Oh... and does it's 1:1 magnifitaction apply to 35mm or the aps-c.

Anonymous said...

I was under the impression (from what I recall) that DA lenses are APS-C and DFA have the same coatings but are designed to work on both APS-C and full frame.

Cassio said...

@Odin:
1:1 means the projected image has the same size as the original object, it doesn't matter the sensor size.

For example, if your camera's sensor has the size of an ant, and you are using an 1:1 lens to take a photo of... an ant, the image the lens project will cover the whole sensor.

But when using the same lens with a larger sensor, the ant's 1:1 projected image will cover only a small part of the sensor. So, the ant will look 'smaller' in this image, even if the image the lens projects on the large sensor has the same size it projects in the smaller one.
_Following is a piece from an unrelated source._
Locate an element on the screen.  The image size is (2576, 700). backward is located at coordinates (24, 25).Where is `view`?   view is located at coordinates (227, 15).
In both cases, it is 1:1 (the projected image has the same size as the ant), even if the ant looks larger in the smaller sensor.

Editor: Yvon Bourque said...

Anonymous,

I'm glad you stayed with us. You see how many Pentaxians are willing to help!

We're like family.

Miserere said...

While DA lenses were initially introduced as APS-C image circle lenses, a number of them appear to project a full-frame image circle. Of course, Pentax aren't going to officially admit as much as this would spark a full-frame hysteria of epic proportions, so I think it's perfectly reasonable for Yvon to clear these muddy waters himself.

It also seems reasonable to conclude that, in practical terms, "DA" no longer means "APS-C only".

Cassio said...

Yvon,

When you get prints from films at any shop, they usually correct some defects found on the negative (such as light falloff on the borders). I think it'd be good to ask the shopkeeper for no corrections, so the results would be more controlled.

ManWithCamera said...

Yvon,
Your post inspired me to do something quite impulsive yesterday: I made a bid on a ZX-30. Before I really knew what had happened, I had won the auction and was responsible to pay for a ZX-30 which "Works very well but is used and has some sand in certain parts of camera from a vacation in Florida. This may have affected the lens when trying to focus (it sticks just a little)."

I then realized I had just purchased a film camera which will likely just sit in a closet along with a Canon AE-1 Program.

Without having either an enlarger or a film scanner, I'm afraid that I don't know what to do with film. I hope the camera I just purchased does turn out to be in good condition, but I'm afraid that, unless I purchase a decent film scanner, I won't be able to make use of it.

Editor: Yvon Bourque said...

Manwithcamera,

Well, I purchased a used ZX-30 sothat I could test the DA/DA* lenses on what they would do if Pentax were to build full frame camera. I did that so nobody would have to buy one in order to test the DA?DA* lenses.

On the other hand, I get the film developed at Costco and ask for a CD of the pictures. No need for a scanner. But frankly, I will probably never use the ZX-30 after I'm done with the lenses comparison. I paid $41.00 so I'm not going broke onthis.

ManWithCamera said...

Hello Yvon,

Can you tell me what is the resolution of the images Costco is giving you on that CD?

The last time I received images on a CD, they were only 1800x1200.